A couple of weeks ago I decided that it might be a good idea to try to decode these dreams. Maybe my body was trying to tell me something. Maybe in that dystopian dream, I was being called to action to save the people. The next Keanu Reeves. Except female. And a bit more facially expressive.

I went online and googled “dream interpretation,” which came up with a variety of dream websites, most of which looked illegitimate because they were geocities pages. I randomly chose and looked up “tattoo,” in attempt to find the meaning of this horizontal stripe dream. The website indicated that tattoos normally indicate a fear of making a permanent decision, or confusion about a time of change in one’s life. “Oh my gosh, this is me!” I yelled to my roommate.
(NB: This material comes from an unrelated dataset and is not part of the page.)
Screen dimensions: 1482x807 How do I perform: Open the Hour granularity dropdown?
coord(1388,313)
My fears about taking out all of this money to pay for med school are manifesting themselves in my dreams!”

“Sarah, don’t be stupid. Those things are like horoscopes. They’re vague enough that you can take any aspect of your life and relate it to any of those symbols.” Fair point. Also, the website had typos, so it couldn’t have been that accurate. I needed a dream guide with a real author who had actual credentials.
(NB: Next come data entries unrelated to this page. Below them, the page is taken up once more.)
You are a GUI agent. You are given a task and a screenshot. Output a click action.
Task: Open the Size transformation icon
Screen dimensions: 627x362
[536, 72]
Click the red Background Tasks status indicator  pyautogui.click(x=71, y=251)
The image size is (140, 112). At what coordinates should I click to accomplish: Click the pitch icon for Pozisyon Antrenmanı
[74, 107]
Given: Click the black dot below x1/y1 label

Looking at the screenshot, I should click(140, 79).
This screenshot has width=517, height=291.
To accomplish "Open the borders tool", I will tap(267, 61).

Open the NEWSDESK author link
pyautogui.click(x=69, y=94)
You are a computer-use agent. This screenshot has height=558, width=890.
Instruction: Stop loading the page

While in a used bookstore two weeks ago, I picked up a copy of 10,000 Dreams Interpreted: A Dictionary of Dreams and Freud’s The Interpretation of Dreams. I was determined to get to the bottom of this stuff.
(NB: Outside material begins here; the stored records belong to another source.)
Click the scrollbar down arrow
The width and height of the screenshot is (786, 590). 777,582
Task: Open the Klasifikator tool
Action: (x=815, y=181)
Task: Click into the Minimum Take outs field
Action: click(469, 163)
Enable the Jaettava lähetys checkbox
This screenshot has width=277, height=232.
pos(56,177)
Over spring break, I spent a bit of time reading through these books. They’re total crap. First of all, the dream dictionary seems to lack a lot of common symbols, but then has explanations for things like “crying” and “disaster.” Maybe I’m just being dense, but I would think that any nightmare could fit under the category of disaster and probably includes some crying.

I looked up “tattoo.” According to Gustavus Hindman Miller, “To see your body appearing tattooed, foretells that some difficulty will cause you to make a long and tedious absence from your home.” What?

The book didn’t have “dystopia,” but since I die a lot, I looked up “death.” “Dreams relating to death or dying,” Mr. Miller writes, “are misleading and very confusing to the novice in dream lore when he attempts to interpret them.” Clue #1 that this guy has no clue what he’s talking about. No wonder this piece of crap ended up in a used bookstore. He follows that sentence up with three paragraphs of words put together to form grammatically correct sentences that mean absolutely nothing. See Dead. I went to “Dead” on the previous page. “To dream of seeing the dead, living and happy, signifies that you are letting wrong influences into your life, which will bring material loss if not corrected by the assumption of your own will power.” What?

Freud was no help either. I looked up a couple of my dreams in his poorly-organized opus and apparently I’m suffering from a possible “masochistic trait in my character.” Duh. I go to MIT. But kudos to him for correctly predicting my personality.

After fifteen years of crazy dreams and absolutely no success in discerning their meaning, I think I’m going to go with the perfectly eloquent Havelock Ellis said in 1911. While dream-symbolism is useful for neurotic people, it has no meaning for normal ones.

Maybe I’m a bit crazy, but I think that I’m going to trust that these dreams are the product of a free-thinking, creative mind, and nothing more.

So I’ll go to bed tonight and dream big. And I’ll wake up in the morning, refreshed and relieved that I get to live in the real world.